На первый взгляд, звучала она вполне демократично: "Обучение в школах Украинской ССР осуществляется на родном языке учеников. В школу с каким языком обучения отдавать своих детей, решают родители. Изучение одного из языков народов СССР, на котором не ведется преподавание в данной школе, осуществляется по желанию родителей и учеников при наличии соответствующих контингентов". Вот только изучение русского языка стало обязательным еще с 1938 года. Без его знания невозможно было продолжить образование, сделать карьеру не только за пределами Украины, но и в самой республике. Так что каким было дальнейшее решение родителей, можно легко догадаться…
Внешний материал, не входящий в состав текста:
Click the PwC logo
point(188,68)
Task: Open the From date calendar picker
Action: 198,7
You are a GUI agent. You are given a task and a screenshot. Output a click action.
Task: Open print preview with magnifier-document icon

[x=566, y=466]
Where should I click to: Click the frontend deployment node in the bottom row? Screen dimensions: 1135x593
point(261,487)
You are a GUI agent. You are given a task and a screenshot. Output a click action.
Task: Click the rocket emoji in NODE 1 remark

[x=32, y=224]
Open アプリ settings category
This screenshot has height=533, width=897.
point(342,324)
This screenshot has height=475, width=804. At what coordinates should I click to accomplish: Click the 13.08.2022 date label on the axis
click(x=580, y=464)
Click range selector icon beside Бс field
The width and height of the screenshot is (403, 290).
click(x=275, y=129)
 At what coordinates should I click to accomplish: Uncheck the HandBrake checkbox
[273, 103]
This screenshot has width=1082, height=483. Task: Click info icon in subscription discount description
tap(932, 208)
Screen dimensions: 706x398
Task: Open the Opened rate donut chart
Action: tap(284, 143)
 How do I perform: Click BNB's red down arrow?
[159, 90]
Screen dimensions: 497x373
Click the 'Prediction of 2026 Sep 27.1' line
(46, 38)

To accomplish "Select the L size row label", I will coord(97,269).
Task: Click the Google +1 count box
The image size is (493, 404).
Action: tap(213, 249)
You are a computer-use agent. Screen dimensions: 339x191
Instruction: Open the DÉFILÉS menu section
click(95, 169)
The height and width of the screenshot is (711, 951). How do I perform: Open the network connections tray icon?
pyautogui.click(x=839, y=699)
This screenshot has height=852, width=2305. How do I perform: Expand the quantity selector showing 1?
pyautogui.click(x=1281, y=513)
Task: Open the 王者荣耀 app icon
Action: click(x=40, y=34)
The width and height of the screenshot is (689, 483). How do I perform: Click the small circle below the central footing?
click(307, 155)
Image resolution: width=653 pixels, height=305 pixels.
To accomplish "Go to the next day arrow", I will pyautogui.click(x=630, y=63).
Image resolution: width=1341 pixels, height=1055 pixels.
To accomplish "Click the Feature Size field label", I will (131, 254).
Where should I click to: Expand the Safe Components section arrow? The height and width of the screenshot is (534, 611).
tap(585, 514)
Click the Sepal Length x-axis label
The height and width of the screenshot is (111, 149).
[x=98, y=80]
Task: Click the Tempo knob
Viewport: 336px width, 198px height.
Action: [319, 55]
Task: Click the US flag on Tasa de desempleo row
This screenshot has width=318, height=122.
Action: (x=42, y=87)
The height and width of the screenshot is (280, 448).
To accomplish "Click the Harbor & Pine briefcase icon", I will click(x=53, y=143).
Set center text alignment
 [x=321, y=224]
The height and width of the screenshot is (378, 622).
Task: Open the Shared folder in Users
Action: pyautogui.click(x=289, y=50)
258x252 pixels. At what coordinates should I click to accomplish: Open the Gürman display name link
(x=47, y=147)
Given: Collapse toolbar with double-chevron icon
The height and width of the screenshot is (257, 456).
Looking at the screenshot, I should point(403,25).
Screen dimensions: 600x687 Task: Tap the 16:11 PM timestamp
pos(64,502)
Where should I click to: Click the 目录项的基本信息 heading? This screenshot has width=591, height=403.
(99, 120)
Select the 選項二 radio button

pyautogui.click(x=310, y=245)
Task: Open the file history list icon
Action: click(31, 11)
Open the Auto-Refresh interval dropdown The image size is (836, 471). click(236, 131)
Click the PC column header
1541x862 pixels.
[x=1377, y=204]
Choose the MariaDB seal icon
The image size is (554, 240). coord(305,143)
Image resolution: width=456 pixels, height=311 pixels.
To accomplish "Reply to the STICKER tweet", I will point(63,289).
Новый закон вызвал неоднозначное отношение в обществе еще на этапе обсуждения. Украинские поэты Мыкола Бажан и Максим Рыльский выступили в печати против его принятия. Павло Тычина, который был председателем Верховной Рады УССР, подал в отставку, не желая принимать участие в голосовании. Другие депутаты тогдашнего парламента тоже были настроены отрицательно: Олесь Гончар и Андрей Малышко написали совместное заявление-протест против принятия закона. Понимая, что "всегда единодушное" голосование может сорваться, республиканское руководство прибегло к хитрости, которую Олесь Гончар позднее опишет в своем дневнике: "Червоненко, секретарь ЦК, будущий посол в Китае и Франции, по поручению Политбюро вызвал нас тут же, в Верховной Раде, в отдельную дальнюю комнату и долго и скучно, но настоятельно начал добиваться, чтобы мы забрали свое крамольное заявление назад… Конечно, ничего он от нас не добился, ни в чем нас не убедил, и, как выяснилось позже, не в этом и заключалась его цель: ему надо было только задержать нас в этом чиновничьем закоулке, чтобы нас не было в зале во время голосования… Вот это ему все-таки удалось, исполнил все так, как было и задумано: пока он нас уламывал отказаться, там голосование уже состоялось!"
С другими протестующими власть вела себя намного жестче. В феврале 1965 г. бывший член ОУН, одессит Святослав Караванский, отправил в прокуратуру УССР ходатайство с просьбой привлечь к уголовной ответственности министра высшего и среднего специального образования республики. Согласно тогдашним правилам, в вузы и профессионально-технические заведения одним из конкурсных экзаменов был русский язык и литература, что ставило выпускников украинских школ в неравноправное положение с теми, кто учился на русском. Экзамены по специальным предметам тоже принимали на русском, что также создавало трудности для тех, кто не учился на нем в школе. Конечно же, никто министра к ответственности не привлек. Зато пострадал сам адресант: генеральный прокурор СССР отменил постановление о досрочном освобождении Караванского и отправил его досиживать остаток срока - шесть лет и семь месяцев…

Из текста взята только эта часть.